(条目坐标数据)
»»

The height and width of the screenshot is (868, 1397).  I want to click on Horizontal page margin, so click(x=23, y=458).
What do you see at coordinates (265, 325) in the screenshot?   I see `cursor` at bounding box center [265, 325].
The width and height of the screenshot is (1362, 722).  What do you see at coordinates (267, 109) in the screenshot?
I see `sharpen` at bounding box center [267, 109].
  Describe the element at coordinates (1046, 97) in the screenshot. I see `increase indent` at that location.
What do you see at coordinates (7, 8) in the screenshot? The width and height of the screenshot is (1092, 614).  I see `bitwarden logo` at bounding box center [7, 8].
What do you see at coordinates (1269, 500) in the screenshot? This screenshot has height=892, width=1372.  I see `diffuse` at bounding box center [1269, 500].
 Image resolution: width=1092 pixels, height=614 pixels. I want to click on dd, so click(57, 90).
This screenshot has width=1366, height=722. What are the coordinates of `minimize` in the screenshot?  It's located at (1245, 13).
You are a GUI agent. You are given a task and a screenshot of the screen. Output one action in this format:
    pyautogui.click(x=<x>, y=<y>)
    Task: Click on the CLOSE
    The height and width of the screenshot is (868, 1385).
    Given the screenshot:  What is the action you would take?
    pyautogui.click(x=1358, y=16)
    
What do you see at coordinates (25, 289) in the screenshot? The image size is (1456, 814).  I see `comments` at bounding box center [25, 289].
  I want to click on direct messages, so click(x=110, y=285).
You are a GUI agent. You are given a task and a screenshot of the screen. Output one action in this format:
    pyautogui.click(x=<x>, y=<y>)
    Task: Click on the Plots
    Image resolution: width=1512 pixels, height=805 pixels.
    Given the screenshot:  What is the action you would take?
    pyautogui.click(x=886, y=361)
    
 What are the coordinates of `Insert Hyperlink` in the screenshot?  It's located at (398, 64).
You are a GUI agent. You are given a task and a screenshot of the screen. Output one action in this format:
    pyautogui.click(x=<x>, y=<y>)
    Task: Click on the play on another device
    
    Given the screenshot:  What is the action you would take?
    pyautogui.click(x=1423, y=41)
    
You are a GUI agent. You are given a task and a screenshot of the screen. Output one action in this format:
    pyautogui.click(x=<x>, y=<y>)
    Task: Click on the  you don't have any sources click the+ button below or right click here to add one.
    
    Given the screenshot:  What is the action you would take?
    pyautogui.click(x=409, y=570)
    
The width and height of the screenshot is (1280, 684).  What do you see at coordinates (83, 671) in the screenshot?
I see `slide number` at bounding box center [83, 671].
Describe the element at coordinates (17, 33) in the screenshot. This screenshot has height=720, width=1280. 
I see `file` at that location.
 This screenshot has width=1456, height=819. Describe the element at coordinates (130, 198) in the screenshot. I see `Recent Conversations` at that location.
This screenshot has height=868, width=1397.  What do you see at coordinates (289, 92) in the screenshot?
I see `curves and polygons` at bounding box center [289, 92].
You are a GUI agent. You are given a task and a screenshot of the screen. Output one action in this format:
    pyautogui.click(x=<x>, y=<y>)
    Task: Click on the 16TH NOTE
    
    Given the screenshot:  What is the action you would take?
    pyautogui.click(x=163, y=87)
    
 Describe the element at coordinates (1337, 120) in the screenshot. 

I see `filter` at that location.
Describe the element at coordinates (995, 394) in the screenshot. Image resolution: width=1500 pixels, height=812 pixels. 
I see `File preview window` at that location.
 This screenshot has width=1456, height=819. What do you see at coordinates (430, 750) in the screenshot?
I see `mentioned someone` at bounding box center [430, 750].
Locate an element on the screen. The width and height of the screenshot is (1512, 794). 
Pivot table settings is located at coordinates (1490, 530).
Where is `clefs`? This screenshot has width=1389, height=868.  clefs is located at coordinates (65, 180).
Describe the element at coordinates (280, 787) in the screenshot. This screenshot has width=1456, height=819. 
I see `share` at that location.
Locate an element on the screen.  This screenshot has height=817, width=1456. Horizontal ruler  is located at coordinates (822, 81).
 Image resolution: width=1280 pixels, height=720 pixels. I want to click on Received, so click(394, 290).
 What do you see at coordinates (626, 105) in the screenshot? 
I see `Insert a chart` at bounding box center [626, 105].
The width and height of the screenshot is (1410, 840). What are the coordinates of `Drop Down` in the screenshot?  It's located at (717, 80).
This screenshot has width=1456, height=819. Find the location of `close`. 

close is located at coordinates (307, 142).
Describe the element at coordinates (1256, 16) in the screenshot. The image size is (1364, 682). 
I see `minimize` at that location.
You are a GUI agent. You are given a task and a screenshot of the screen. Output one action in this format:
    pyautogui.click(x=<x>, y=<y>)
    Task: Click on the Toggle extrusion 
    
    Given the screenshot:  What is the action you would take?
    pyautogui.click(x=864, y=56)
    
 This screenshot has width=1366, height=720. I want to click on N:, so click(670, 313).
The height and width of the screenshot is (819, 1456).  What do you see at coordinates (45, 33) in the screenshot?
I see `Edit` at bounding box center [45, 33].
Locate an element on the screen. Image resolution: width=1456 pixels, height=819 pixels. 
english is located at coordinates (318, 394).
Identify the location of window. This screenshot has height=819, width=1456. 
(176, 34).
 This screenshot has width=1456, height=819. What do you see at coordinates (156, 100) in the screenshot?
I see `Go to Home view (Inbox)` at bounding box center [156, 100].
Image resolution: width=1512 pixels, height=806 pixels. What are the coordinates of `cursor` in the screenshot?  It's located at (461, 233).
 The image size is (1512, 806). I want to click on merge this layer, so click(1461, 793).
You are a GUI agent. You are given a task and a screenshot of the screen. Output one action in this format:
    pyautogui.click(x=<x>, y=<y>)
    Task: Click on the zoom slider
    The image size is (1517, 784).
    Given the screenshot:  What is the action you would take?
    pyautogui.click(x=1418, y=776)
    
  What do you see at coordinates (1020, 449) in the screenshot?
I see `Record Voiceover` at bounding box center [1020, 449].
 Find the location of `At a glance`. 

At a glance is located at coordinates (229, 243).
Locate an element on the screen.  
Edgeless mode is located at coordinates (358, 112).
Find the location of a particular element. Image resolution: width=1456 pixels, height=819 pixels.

««

- **要求**
把这些条目中的“GUI agent”一律换成“interface agent”，其余内容不动，完整写出全部条目。

- **参考答案**
The height and width of the screenshot is (868, 1397).  I want to click on Horizontal page margin, so click(x=23, y=458).
What do you see at coordinates (265, 325) in the screenshot?   I see `cursor` at bounding box center [265, 325].
The width and height of the screenshot is (1362, 722).  What do you see at coordinates (267, 109) in the screenshot?
I see `sharpen` at bounding box center [267, 109].
  Describe the element at coordinates (1046, 97) in the screenshot. I see `increase indent` at that location.
What do you see at coordinates (7, 8) in the screenshot? The width and height of the screenshot is (1092, 614).  I see `bitwarden logo` at bounding box center [7, 8].
What do you see at coordinates (1269, 500) in the screenshot? This screenshot has height=892, width=1372.  I see `diffuse` at bounding box center [1269, 500].
 Image resolution: width=1092 pixels, height=614 pixels. I want to click on dd, so click(57, 90).
This screenshot has width=1366, height=722. What are the coordinates of `minimize` in the screenshot?  It's located at (1245, 13).
You are a interface agent. You are given a task and a screenshot of the screen. Output one action in this format:
    pyautogui.click(x=<x>, y=<y>)
    Task: Click on the CLOSE
    The height and width of the screenshot is (868, 1385).
    Given the screenshot:  What is the action you would take?
    pyautogui.click(x=1358, y=16)
    
What do you see at coordinates (25, 289) in the screenshot? The image size is (1456, 814).  I see `comments` at bounding box center [25, 289].
  I want to click on direct messages, so click(x=110, y=285).
You are a interface agent. You are given a task and a screenshot of the screen. Output one action in this format:
    pyautogui.click(x=<x>, y=<y>)
    Task: Click on the Plots
    Image resolution: width=1512 pixels, height=805 pixels.
    Given the screenshot:  What is the action you would take?
    pyautogui.click(x=886, y=361)
    
 What are the coordinates of `Insert Hyperlink` in the screenshot?  It's located at (398, 64).
You are a interface agent. You are given a task and a screenshot of the screen. Output one action in this format:
    pyautogui.click(x=<x>, y=<y>)
    Task: Click on the play on another device
    
    Given the screenshot:  What is the action you would take?
    pyautogui.click(x=1423, y=41)
    
You are a interface agent. You are given a task and a screenshot of the screen. Output one action in this format:
    pyautogui.click(x=<x>, y=<y>)
    Task: Click on the  you don't have any sources click the+ button below or right click here to add one.
    
    Given the screenshot:  What is the action you would take?
    pyautogui.click(x=409, y=570)
    
The width and height of the screenshot is (1280, 684).  What do you see at coordinates (83, 671) in the screenshot?
I see `slide number` at bounding box center [83, 671].
Describe the element at coordinates (17, 33) in the screenshot. This screenshot has height=720, width=1280. 
I see `file` at that location.
 This screenshot has width=1456, height=819. Describe the element at coordinates (130, 198) in the screenshot. I see `Recent Conversations` at that location.
This screenshot has height=868, width=1397.  What do you see at coordinates (289, 92) in the screenshot?
I see `curves and polygons` at bounding box center [289, 92].
You are a interface agent. You are given a task and a screenshot of the screen. Output one action in this format:
    pyautogui.click(x=<x>, y=<y>)
    Task: Click on the 16TH NOTE
    
    Given the screenshot:  What is the action you would take?
    pyautogui.click(x=163, y=87)
    
 Describe the element at coordinates (1337, 120) in the screenshot. 

I see `filter` at that location.
Describe the element at coordinates (995, 394) in the screenshot. Image resolution: width=1500 pixels, height=812 pixels. 
I see `File preview window` at that location.
 This screenshot has width=1456, height=819. What do you see at coordinates (430, 750) in the screenshot?
I see `mentioned someone` at bounding box center [430, 750].
Locate an element on the screen. The width and height of the screenshot is (1512, 794). 
Pivot table settings is located at coordinates (1490, 530).
Where is `clefs`? This screenshot has width=1389, height=868.  clefs is located at coordinates (65, 180).
Describe the element at coordinates (280, 787) in the screenshot. This screenshot has width=1456, height=819. 
I see `share` at that location.
Locate an element on the screen.  This screenshot has height=817, width=1456. Horizontal ruler  is located at coordinates (822, 81).
 Image resolution: width=1280 pixels, height=720 pixels. I want to click on Received, so click(394, 290).
 What do you see at coordinates (626, 105) in the screenshot? 
I see `Insert a chart` at bounding box center [626, 105].
The width and height of the screenshot is (1410, 840). What are the coordinates of `Drop Down` in the screenshot?  It's located at (717, 80).
This screenshot has width=1456, height=819. Find the location of `close`. 

close is located at coordinates (307, 142).
Describe the element at coordinates (1256, 16) in the screenshot. The image size is (1364, 682). 
I see `minimize` at that location.
You are a interface agent. You are given a task and a screenshot of the screen. Output one action in this format:
    pyautogui.click(x=<x>, y=<y>)
    Task: Click on the Toggle extrusion 
    
    Given the screenshot:  What is the action you would take?
    pyautogui.click(x=864, y=56)
    
 This screenshot has width=1366, height=720. I want to click on N:, so click(670, 313).
The height and width of the screenshot is (819, 1456).  What do you see at coordinates (45, 33) in the screenshot?
I see `Edit` at bounding box center [45, 33].
Locate an element on the screen. Image resolution: width=1456 pixels, height=819 pixels. 
english is located at coordinates (318, 394).
Identify the location of window. This screenshot has height=819, width=1456. 
(176, 34).
 This screenshot has width=1456, height=819. What do you see at coordinates (156, 100) in the screenshot?
I see `Go to Home view (Inbox)` at bounding box center [156, 100].
Image resolution: width=1512 pixels, height=806 pixels. What are the coordinates of `cursor` in the screenshot?  It's located at (461, 233).
 The image size is (1512, 806). I want to click on merge this layer, so click(1461, 793).
You are a interface agent. You are given a task and a screenshot of the screen. Output one action in this format:
    pyautogui.click(x=<x>, y=<y>)
    Task: Click on the zoom slider
    The image size is (1517, 784).
    Given the screenshot:  What is the action you would take?
    pyautogui.click(x=1418, y=776)
    
  What do you see at coordinates (1020, 449) in the screenshot?
I see `Record Voiceover` at bounding box center [1020, 449].
 Find the location of `At a glance`. 

At a glance is located at coordinates (229, 243).
Locate an element on the screen.  
Edgeless mode is located at coordinates (358, 112).
Find the location of a particular element. Image resolution: width=1456 pixels, height=819 pixels.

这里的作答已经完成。